最近は、『ワカコ酒』の方が多いかもしれません。というのも、どうやら、「瓦の人」と「ワカコ」が同一人物と思われていないみたいで(笑)。「『ワカコ酒』見てます」と声を掛けられて、別の方の「瓦割りの方ですよね?」に「同じ人なの!?」と驚かれることもあって。役者としては、いちばんうれしい反応です。――何よりも驚いたのは、記者発表会でもおっしゃっていましたが、もともとお酒がそこまで得意ではなかったと。最近は『ボクはボク、クジラはクジラで、泳いでいる。』のクジラ飼育員役でも、泳げないのにオファーを受けたと聞きました。『ワカコ酒』と共通する部分がありますね。

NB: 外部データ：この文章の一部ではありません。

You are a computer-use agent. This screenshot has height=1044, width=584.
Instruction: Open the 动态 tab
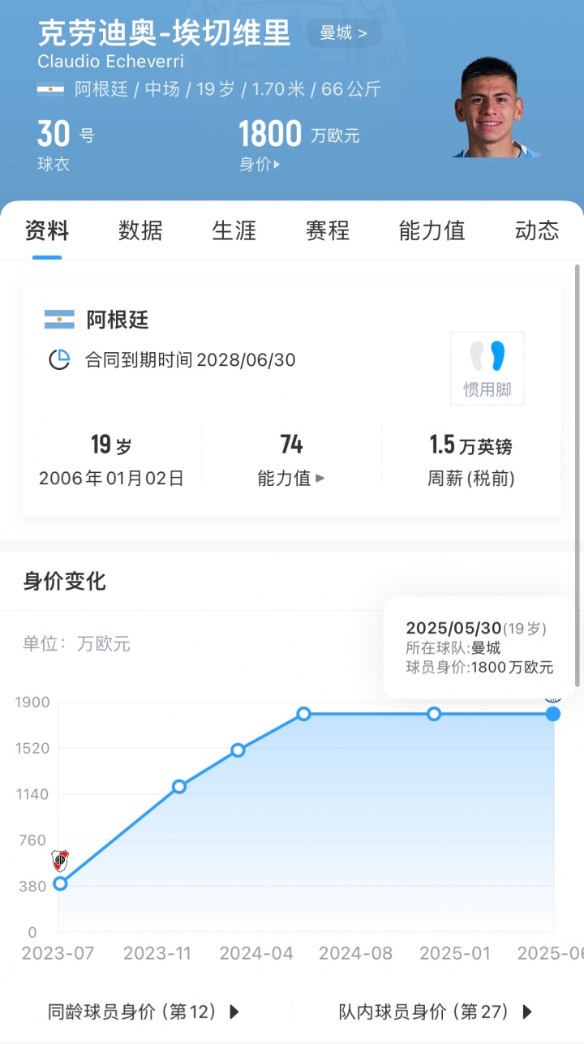click(x=536, y=230)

サーフィンをやったことがなくて泳ぎが苦手であることや、お酒が得意ではないことを公表していたわけでもないんですが、「自分が触れていないもの」のお話をいただくことがすごく不思議で。それって、私に何かの可能性を感じてくださっているということですよね。しかも、オーディションを受けて決まったわけでもありません。「武田梨奈」を求めてくださる方には、全力で応えたい。「武田梨奈でやりたい」というお話には、スケジュールが空いてなくても受けるぐらいの気持ちです。

――でもお酒もそうですが、泳げない人が泳げるようになるには相当大変なのでは? しかも、飼育員ですからプロ並みの泳ぎが求められる。

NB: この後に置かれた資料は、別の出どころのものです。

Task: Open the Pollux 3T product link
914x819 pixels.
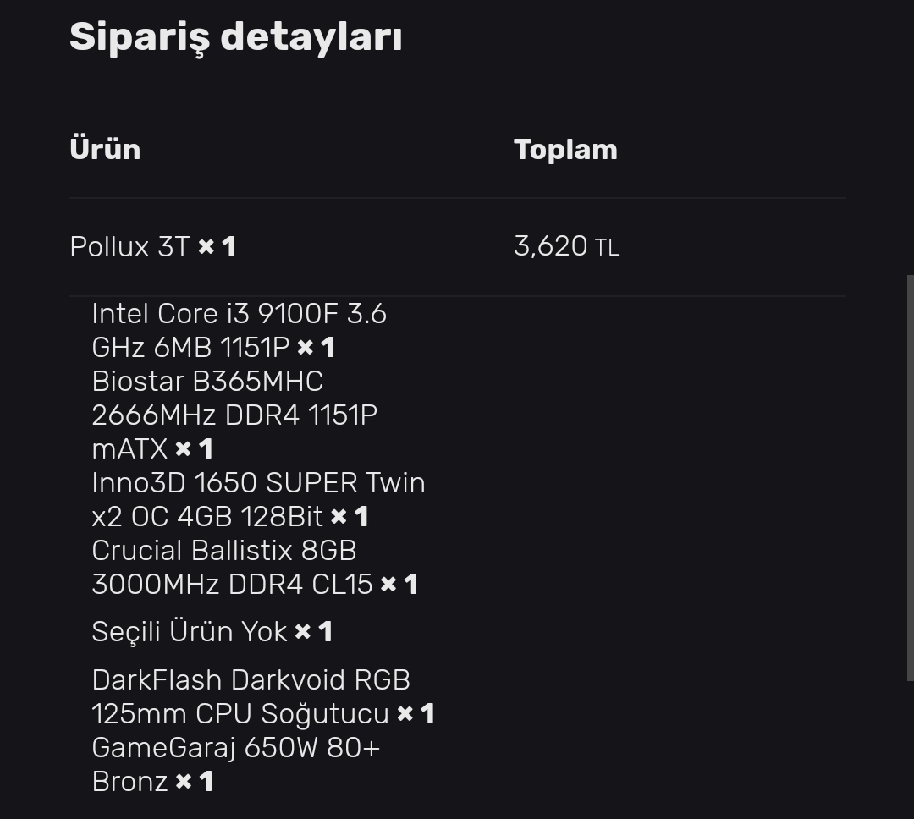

そうですね。マネージャーさんには、「今すぐ泳ぎに行きます!」と伝えました。私がお芝居をやりたいと父に相談した時に、「やりたいんだったらやってもいいけど、やめるんだったら最初からやるな」と言われました。それは今でも自分のモットーになっています。家族、事務所、マネージャーさん、いろいろな方に支えられて応援してもらっているのに、簡単にはやめられない。何より自分が好きだから続けています。やめる時は、死ぬ時です(笑)。
○■お酒は終わりのないエンターテインメント

――覚悟を感じるお言葉です。ひとり飲みの時は、どのようなスタイルですか?

だいたい仕事終わったあとに行くのですが、その日の反省です(笑)。1時間みっちり、その日を振り返ります。それを終えてから、もう1軒行ったり。この前、やたらとお店を紹介してくださるおじ様がいて。どのお店にしようか悩んでいた時に、「どんなお店が希望ですか?」と話しかけられて「しっぽり一人で飲めるところを探しています」と答えると、「すごくいい店があるよ」と教えていただき、少し怖かったんですが(笑)、すごくステキなお店で。陽気で親切なおじ様でした。

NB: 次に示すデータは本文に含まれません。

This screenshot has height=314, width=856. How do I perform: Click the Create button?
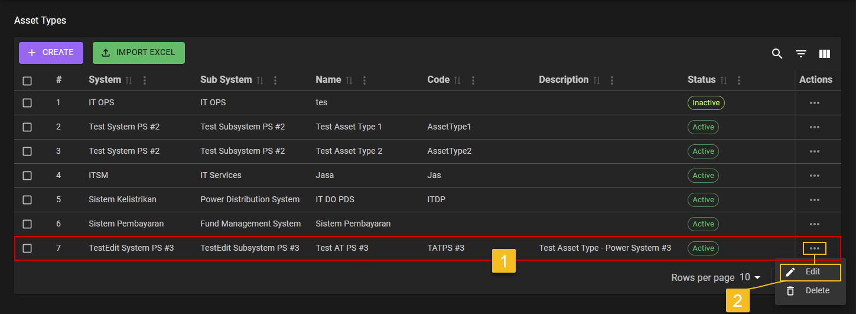tap(51, 53)
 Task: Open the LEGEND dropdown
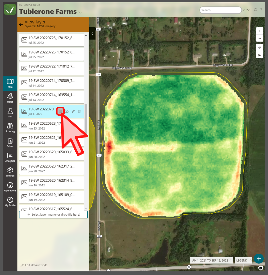click(243, 260)
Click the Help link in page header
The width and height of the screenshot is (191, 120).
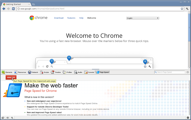[x=81, y=18]
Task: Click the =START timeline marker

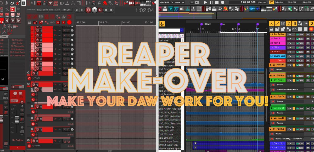Action: pyautogui.click(x=201, y=24)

――そういう出会いも醍醐味ですよね。ゴールデン街で一人飲んでいる時、「『ワカコ酒』知ってる?」と話しかけられたそうですね(笑)。

話しかけてくださった別の方が「武田梨奈さんですよね?」と気づいてくださって、隠し通せなくなったので「そうです。私がワカコです」と自己紹介しました(笑)。「えっ!?あのワカコ?」とびっくりされていました。その方は原作ファンらしく、「“ぷしゅー”はもうちょっとかわいく言った方がいいよ」とアドバイスまでいただきました(笑)。視聴者の生の声を聞ける貴重な機会でした。

――原作やドラマのファンだからこその、愛のあるダメ出しですね(笑)。さて、『ワカコ酒』は2015年からスタートし、Season4まで来ました。次も期待してしまいますね。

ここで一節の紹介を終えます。